Pytesser icon indicating copy to clipboard operation
Pytesser copied to clipboard

pytesser.TesseractNotFound

Open PGillner opened this issue 6 years ago • 1 comments

I keep getting the error:

Traceback (most recent call last):
  File "C:\Users\phijon0412\Desktop\Ny mapp (2)\test.py", line 6, in <module>
    txt = pytesser.image_to_string(image)
  File "C:\Users\phijon0412\Desktop\Ny mapp (2)\pytesser.py", line 60, in image_to_string
    txt = image_file_to_string(TEMP_IMAGE, lang, psm)
  File "C:\Users\phijon0412\Desktop\Ny mapp (2)\pytesser.py", line 65, in image_file_to_string
    check_path() #Check if tesseract available in the path
  File "C:\Users\phijon0412\Desktop\Ny mapp (2)\pytesser.py", line 35, in check_path
    raise TesseractNotFound()
pytesser.TesseractNotFound

But I'm really unsure why.

pytesser.py

import sys
from subprocess import Popen, PIPE
import os
import tempfile
import cv2

PROG_NAME = 'tesseract.exe'
TEMP_IMAGE = tempfile.mktemp()+'.bmp'
TEMP_FILE = tempfile.mktemp()

#All the PSM arguments as a variable name (avoid having to know them)
PSM_OSD_ONLY = 0
PSM_SEG_AND_OSD = 1
PSM_SEG_ONLY = 2
PSM_AUTO = 3
PSM_SINGLE_COLUMN = 4
PSM_VERTICAL_ALIGN = 5
PSM_UNIFORM_BLOCK = 6
PSM_SINGLE_LINE = 7
PSM_SINGLE_WORD = 8
PSM_SINGLE_WORD_CIRCLE = 9
PSM_SINGLE_CHAR = 10

class TesseractException(Exception): #Raised when tesseract does not return 0
    pass

class TesseractNotFound(Exception): #When tesseract is not found in the path
    pass

def check_path(): #Check if tesseract is in the path raise TesseractNotFound otherwise
    for path in os.environ.get('PATH', '').split(':'):
        filepath = os.path.join(path, PROG_NAME)
        if os.path.exists(filepath) and not os.path.isdir(filepath):
            return True
    raise TesseractNotFound()

def process_request(input_file, output_file, lang=None, psm=None):
    args = [PROG_NAME, input_file, output_file] #Create the arguments
    if lang is not None:
        args.append("-l")
        args.append(lang)
    if psm is not None:
        args.append("-psm")
        args.append(str(psm))
    proc = Popen(args, stdout=PIPE, stderr=PIPE) #Open process
    ret = proc.communicate() #Launch it

    code = proc.returncode
    if code != 0:
        if code == 2:
            raise TesseractException("File not found")
        if code == -11:
            raise TesseractException("Language code invalid: "+ret[1])
        else:
            raise TesseractException(ret[1])

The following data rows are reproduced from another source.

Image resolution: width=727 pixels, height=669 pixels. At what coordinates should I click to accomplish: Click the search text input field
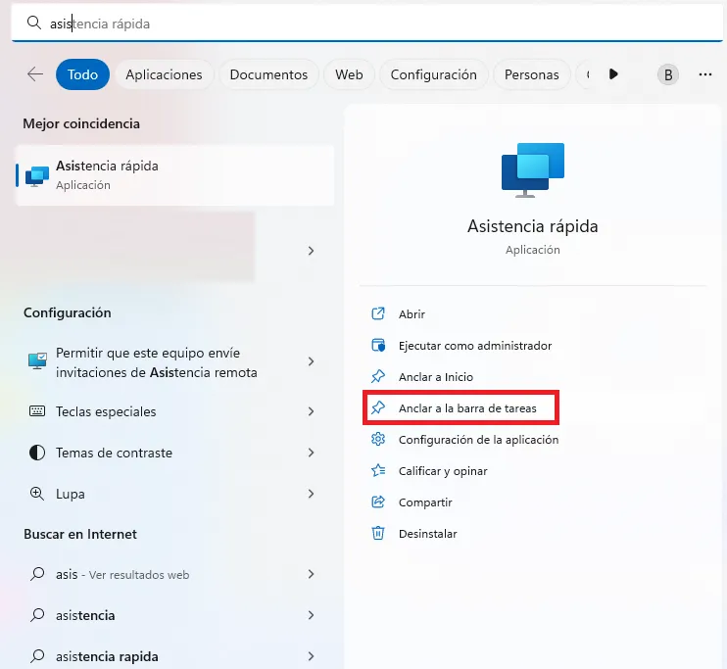coord(363,22)
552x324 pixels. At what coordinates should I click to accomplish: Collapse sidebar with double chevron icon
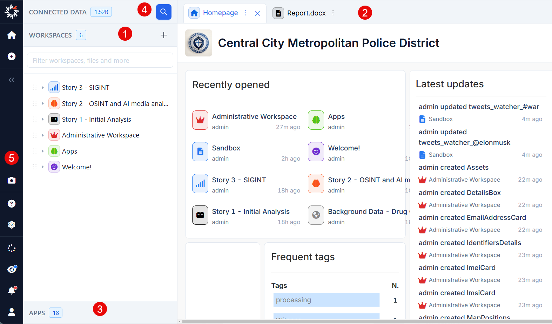[x=12, y=80]
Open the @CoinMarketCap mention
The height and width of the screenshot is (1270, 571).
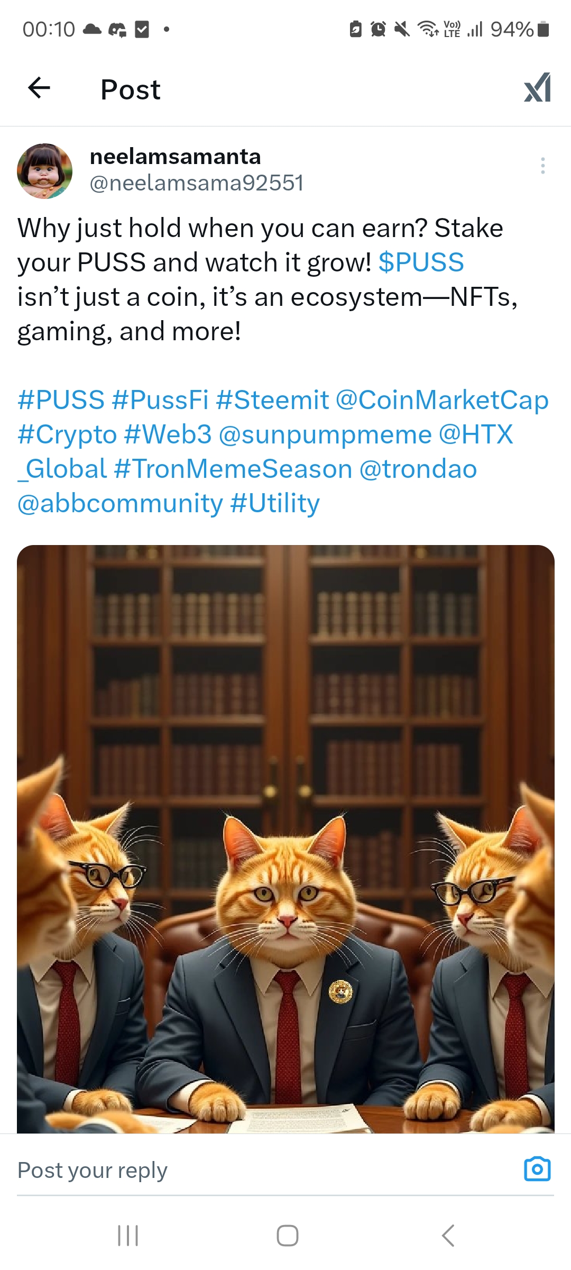[x=442, y=400]
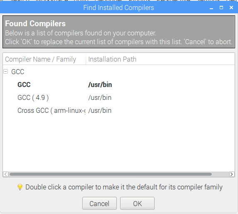238x214 pixels.
Task: Cancel finding installed compilers
Action: point(99,203)
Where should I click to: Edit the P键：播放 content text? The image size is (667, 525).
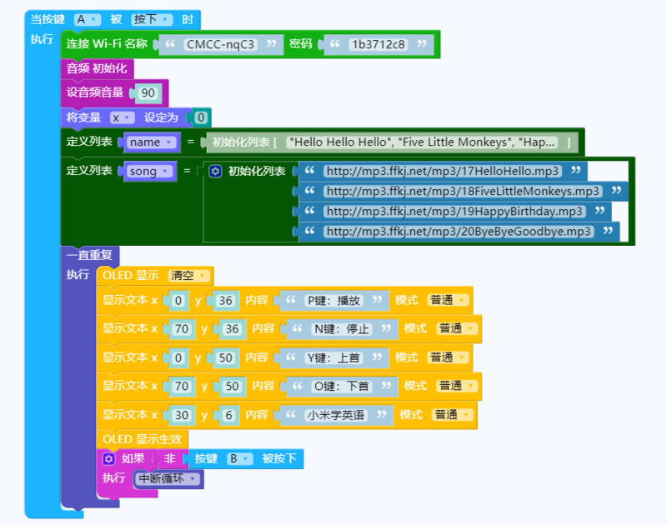pos(335,300)
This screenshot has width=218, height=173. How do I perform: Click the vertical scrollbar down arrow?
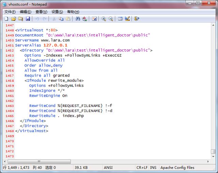point(213,156)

def image_to_string(im, lang=None, psm=None):
    grayscale_image = cv2.cvtColor(im, cv2.COLOR_BGR2GRAY)
    cv2.imwrite(TEMP_IMAGE, grayscale_image)
    txt = image_file_to_string(TEMP_IMAGE, lang, psm)
    os.remove(TEMP_IMAGE)
    return txt

def image_file_to_string(file, lang=None, psm=None):
    check_path() #Check if tesseract available in the path
    grayscale_image = cv2.cvtColor(cv2.imread(file), cv2.COLOR_BGR2GRAY)
    cv2.imwrite(TEMP_IMAGE, grayscale_image)
    #process_request(file, TEMP_FILE, lang, psm)
    process_request(TEMP_IMAGE, TEMP_FILE, lang, psm)
    f = open(TEMP_FILE+".txt", "r") #Open back the file
    txt = f.read()
    f.close()
    os.remove(TEMP_FILE+".txt")
    os.remove(TEMP_IMAGE)
    return txt


if __name__ =='__main__':
    print(image_file_to_string(sys.argv[2], sys.argv[1], PSM_AUTO))

PGillner avatar Mar 21 '18 10:03 PGillner

Is the tesseract.exe executable in you path ? It has to be reachable so that subprocess can launch it. pytesser is just a simple wrapper around this executable.

RobinDavid avatar Mar 21 '18 10:03 RobinDavid